• _SUPPLIED RECORDS_
+---+
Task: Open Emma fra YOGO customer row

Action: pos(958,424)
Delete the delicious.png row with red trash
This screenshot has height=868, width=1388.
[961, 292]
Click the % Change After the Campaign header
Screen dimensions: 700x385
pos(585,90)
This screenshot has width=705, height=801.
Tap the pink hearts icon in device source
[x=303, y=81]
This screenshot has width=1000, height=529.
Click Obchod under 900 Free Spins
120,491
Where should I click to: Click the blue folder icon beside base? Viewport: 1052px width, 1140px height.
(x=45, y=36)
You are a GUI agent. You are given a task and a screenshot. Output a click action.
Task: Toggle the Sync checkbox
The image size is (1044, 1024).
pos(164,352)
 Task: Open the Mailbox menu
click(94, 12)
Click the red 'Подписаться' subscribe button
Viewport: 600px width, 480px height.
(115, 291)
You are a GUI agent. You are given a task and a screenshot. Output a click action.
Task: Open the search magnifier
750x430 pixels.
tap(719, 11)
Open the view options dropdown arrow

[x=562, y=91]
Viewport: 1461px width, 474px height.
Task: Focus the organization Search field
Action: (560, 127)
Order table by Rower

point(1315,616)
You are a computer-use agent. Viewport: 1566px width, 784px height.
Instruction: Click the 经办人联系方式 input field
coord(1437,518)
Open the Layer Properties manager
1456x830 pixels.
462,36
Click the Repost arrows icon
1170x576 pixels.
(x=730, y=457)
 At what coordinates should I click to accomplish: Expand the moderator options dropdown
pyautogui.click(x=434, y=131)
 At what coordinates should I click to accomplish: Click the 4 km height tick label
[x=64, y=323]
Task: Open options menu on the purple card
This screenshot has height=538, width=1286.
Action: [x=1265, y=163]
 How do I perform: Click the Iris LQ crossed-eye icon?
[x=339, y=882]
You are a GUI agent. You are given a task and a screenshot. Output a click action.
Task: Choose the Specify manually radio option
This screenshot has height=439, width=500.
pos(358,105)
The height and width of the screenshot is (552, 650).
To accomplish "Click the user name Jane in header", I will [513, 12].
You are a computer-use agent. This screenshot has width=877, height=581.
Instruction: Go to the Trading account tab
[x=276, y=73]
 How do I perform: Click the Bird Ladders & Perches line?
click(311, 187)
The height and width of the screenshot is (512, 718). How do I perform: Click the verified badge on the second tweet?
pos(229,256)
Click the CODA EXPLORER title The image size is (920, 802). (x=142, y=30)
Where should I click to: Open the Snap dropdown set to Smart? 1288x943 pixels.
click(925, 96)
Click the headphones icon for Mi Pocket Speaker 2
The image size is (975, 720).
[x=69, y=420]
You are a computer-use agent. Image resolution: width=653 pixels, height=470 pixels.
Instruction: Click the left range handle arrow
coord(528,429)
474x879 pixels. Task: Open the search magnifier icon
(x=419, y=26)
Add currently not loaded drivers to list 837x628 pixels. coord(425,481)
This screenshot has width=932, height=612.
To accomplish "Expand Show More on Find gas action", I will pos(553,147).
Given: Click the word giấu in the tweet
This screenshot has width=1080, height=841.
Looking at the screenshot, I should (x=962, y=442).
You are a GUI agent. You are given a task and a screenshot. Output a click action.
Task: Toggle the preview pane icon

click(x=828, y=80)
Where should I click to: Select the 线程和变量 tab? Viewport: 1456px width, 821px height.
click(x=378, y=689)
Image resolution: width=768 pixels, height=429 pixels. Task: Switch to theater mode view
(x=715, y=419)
+---+
Please reproduce, exactly as they appear above, the lines from the line containing "Task: Open options menu on the purple card" up to and including the line containing "The height and width of the screenshot is (552, 650).".

Task: Open options menu on the purple card
This screenshot has height=538, width=1286.
Action: [x=1265, y=163]
 How do I perform: Click the Iris LQ crossed-eye icon?
[x=339, y=882]
You are a GUI agent. You are given a task and a screenshot. Output a click action.
Task: Choose the Specify manually radio option
This screenshot has height=439, width=500.
pos(358,105)
The height and width of the screenshot is (552, 650).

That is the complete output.